DATA LINES -
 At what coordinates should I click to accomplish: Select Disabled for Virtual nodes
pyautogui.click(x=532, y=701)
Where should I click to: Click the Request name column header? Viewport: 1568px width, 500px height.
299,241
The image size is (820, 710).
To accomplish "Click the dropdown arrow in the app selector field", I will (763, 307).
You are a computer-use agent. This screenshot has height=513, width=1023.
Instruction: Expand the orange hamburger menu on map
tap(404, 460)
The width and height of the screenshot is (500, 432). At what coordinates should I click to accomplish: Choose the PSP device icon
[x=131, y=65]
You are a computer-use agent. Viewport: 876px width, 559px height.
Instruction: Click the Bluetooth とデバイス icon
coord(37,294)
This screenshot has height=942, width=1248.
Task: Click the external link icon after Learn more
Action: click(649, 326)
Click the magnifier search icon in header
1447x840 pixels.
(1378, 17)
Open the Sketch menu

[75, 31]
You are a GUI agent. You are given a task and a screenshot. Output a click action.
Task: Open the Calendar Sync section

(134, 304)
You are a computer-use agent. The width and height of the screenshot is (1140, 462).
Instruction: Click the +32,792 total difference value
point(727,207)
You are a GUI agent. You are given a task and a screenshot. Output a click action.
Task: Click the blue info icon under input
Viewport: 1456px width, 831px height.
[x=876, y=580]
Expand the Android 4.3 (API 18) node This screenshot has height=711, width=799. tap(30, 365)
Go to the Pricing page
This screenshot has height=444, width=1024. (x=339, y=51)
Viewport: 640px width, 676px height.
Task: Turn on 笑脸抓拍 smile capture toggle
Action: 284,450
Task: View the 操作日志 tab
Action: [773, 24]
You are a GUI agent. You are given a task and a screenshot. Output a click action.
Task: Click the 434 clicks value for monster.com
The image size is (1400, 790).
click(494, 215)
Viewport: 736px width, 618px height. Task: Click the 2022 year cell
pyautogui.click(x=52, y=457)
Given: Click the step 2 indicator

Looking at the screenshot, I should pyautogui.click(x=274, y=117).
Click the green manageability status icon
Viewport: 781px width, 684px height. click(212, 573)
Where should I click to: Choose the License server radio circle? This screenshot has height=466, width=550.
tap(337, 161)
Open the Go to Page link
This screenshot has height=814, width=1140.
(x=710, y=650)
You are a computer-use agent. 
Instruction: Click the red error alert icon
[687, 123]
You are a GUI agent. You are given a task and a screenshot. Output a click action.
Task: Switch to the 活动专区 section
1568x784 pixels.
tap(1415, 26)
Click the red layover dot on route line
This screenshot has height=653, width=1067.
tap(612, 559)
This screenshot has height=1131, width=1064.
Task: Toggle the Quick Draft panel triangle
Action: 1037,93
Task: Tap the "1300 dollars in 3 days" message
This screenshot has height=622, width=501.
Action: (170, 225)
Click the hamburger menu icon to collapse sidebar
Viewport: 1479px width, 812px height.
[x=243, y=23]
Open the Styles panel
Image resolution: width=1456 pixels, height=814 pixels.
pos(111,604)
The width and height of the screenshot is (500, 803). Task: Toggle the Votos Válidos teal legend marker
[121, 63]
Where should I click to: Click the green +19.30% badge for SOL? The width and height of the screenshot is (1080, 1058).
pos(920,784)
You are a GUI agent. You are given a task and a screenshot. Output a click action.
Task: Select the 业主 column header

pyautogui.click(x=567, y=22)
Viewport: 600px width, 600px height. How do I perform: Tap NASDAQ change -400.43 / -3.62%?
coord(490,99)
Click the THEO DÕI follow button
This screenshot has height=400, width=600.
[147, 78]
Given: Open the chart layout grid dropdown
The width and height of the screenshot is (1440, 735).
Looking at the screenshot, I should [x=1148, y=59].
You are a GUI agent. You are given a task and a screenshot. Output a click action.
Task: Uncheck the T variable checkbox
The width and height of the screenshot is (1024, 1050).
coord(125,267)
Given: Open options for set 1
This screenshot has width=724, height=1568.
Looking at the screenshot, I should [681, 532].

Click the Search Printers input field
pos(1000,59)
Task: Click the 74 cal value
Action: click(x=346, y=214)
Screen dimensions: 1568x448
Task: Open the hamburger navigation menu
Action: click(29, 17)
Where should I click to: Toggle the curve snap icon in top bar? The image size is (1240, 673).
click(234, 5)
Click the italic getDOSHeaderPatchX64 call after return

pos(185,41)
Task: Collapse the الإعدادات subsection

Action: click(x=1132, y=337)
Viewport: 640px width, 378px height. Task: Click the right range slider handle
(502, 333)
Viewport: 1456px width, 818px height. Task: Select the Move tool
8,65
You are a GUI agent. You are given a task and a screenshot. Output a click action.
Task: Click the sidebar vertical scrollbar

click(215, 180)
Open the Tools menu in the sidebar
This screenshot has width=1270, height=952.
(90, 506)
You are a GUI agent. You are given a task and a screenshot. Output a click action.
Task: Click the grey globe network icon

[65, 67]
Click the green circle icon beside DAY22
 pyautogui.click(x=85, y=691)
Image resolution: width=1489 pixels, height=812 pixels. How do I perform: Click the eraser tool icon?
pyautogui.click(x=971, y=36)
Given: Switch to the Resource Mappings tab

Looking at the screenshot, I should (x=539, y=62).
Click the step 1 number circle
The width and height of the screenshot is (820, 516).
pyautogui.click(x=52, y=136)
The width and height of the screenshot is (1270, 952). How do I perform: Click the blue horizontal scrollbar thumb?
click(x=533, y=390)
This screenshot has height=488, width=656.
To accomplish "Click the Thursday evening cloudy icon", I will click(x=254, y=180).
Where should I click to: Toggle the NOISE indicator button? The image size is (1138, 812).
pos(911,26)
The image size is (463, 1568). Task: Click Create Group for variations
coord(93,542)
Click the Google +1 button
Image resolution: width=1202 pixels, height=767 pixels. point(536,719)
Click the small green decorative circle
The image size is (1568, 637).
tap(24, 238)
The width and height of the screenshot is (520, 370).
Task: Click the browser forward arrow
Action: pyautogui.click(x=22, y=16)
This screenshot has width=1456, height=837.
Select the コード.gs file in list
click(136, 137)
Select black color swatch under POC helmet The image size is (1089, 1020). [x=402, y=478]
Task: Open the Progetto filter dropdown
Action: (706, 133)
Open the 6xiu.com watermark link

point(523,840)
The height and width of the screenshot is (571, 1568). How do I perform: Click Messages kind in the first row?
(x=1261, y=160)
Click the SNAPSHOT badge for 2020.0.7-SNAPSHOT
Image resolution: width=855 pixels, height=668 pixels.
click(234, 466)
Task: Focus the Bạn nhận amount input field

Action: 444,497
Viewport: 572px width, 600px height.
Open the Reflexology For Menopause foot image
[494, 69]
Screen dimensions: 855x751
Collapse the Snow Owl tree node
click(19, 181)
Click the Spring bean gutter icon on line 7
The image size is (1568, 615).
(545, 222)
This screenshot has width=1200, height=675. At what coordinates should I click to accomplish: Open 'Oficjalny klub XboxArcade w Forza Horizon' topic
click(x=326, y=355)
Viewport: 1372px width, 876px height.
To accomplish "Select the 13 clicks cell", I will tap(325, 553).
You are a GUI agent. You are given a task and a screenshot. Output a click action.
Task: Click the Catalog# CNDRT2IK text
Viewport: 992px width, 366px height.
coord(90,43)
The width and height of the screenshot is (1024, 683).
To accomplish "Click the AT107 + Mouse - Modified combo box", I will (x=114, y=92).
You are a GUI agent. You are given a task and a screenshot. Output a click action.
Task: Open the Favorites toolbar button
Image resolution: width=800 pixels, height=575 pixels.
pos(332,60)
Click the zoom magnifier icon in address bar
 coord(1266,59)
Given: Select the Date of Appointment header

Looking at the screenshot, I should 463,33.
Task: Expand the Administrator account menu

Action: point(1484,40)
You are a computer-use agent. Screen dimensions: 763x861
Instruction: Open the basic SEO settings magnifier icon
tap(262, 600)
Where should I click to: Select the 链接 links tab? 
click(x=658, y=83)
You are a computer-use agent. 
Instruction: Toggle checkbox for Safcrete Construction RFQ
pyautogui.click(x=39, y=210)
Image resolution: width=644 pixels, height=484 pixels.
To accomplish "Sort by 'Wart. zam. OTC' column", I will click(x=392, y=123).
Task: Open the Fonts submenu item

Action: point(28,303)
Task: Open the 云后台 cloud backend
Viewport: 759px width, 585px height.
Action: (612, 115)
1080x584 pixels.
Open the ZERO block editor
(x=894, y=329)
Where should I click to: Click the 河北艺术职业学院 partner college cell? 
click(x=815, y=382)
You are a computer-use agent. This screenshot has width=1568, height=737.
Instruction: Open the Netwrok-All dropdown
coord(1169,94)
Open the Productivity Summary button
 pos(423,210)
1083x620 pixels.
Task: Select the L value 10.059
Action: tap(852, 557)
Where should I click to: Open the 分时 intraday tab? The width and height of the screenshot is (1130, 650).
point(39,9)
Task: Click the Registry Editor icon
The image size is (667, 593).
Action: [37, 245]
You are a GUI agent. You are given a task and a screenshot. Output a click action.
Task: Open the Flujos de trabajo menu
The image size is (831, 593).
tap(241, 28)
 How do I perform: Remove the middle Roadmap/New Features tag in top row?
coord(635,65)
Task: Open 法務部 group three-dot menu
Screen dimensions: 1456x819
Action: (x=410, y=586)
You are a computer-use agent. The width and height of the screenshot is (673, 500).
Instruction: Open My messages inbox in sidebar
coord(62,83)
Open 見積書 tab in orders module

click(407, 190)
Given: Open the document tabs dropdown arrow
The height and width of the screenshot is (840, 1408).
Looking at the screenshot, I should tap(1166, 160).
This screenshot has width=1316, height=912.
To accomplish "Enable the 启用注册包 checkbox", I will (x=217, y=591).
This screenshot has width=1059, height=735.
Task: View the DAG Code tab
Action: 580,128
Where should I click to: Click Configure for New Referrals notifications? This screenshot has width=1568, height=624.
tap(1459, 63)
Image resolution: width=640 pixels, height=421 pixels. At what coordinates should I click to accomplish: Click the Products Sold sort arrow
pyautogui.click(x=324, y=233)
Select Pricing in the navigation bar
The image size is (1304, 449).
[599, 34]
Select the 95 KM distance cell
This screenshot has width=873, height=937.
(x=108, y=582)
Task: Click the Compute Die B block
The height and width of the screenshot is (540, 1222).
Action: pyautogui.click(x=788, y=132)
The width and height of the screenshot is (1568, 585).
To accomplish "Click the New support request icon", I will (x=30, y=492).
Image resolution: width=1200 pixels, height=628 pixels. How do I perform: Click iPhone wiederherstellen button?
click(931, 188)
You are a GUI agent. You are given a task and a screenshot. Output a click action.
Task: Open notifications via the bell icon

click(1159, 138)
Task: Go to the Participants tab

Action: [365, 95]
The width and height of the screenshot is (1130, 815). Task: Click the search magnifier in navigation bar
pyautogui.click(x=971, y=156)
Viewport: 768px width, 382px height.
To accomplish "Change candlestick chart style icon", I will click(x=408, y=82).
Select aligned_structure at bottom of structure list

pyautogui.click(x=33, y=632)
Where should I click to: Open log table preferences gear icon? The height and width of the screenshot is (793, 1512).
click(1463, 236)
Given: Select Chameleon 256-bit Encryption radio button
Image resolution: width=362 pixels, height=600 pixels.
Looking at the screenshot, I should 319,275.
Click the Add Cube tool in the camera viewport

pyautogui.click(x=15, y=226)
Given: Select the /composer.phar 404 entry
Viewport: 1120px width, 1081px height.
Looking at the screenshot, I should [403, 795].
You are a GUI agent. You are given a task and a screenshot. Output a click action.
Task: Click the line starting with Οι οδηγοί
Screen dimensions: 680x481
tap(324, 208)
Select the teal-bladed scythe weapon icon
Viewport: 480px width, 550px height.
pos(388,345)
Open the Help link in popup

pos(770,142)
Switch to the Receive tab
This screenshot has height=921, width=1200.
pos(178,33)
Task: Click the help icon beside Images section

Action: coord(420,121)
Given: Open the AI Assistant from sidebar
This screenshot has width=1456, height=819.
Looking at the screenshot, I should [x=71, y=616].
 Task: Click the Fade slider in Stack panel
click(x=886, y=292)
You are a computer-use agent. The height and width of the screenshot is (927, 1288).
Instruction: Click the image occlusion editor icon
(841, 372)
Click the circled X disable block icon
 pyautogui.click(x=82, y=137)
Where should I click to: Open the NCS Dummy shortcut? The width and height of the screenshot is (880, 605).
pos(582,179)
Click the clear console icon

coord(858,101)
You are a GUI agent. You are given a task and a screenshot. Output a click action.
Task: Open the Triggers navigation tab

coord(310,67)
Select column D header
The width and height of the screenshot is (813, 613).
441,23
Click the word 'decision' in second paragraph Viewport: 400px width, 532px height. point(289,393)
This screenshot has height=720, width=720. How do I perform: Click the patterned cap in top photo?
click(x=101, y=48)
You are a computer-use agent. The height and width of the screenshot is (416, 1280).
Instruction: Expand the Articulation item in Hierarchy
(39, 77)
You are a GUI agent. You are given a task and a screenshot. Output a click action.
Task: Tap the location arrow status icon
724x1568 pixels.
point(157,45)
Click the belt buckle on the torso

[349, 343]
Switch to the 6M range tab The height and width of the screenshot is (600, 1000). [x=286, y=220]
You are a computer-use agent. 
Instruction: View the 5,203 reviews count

EXERCISE DIRECTIONS - Format the lines of the items as a numbered list, starting with the line containing "Click the THEO DÕI follow button" and ending with the line containing "pyautogui.click(x=971, y=36)", both included. Leave out any blank lines.

FINAL ANSWER -
1. Click the THEO DÕI follow button
2. This screenshot has height=400, width=600.
3. [147, 78]
4. Given: Open the chart layout grid dropdown
5. The width and height of the screenshot is (1440, 735).
6. Looking at the screenshot, I should [x=1148, y=59].
7. You are a GUI agent. You are given a task and a screenshot. Output a click action.
8. Task: Uncheck the T variable checkbox
9. The width and height of the screenshot is (1024, 1050).
10. coord(125,267)
11. Given: Open options for set 1
12. This screenshot has width=724, height=1568.
13. Looking at the screenshot, I should [681, 532].
14. Click the Search Printers input field
15. pos(1000,59)
16. Task: Click the 74 cal value
17. Action: click(x=346, y=214)
18. Screen dimensions: 1568x448
19. Task: Open the hamburger navigation menu
20. Action: click(29, 17)
21. Where should I click to: Toggle the curve snap icon in top bar? The image size is (1240, 673).
22. click(234, 5)
23. Click the italic getDOSHeaderPatchX64 call after return
24. pos(185,41)
25. Task: Collapse the الإعدادات subsection
26. Action: click(x=1132, y=337)
27. Viewport: 640px width, 378px height. Task: Click the right range slider handle
28. (502, 333)
29. Viewport: 1456px width, 818px height. Task: Select the Move tool
30. 8,65
31. You are a GUI agent. You are given a task and a screenshot. Output a click action.
32. Task: Click the sidebar vertical scrollbar
33. click(215, 180)
34. Open the Tools menu in the sidebar
35. This screenshot has width=1270, height=952.
36. (90, 506)
37. You are a GUI agent. You are given a task and a screenshot. Output a click action.
38. Task: Click the grey globe network icon
39. [65, 67]
40. Click the green circle icon beside DAY22
41.  pyautogui.click(x=85, y=691)
42. Image resolution: width=1489 pixels, height=812 pixels. How do I perform: Click the eraser tool icon?
43. pyautogui.click(x=971, y=36)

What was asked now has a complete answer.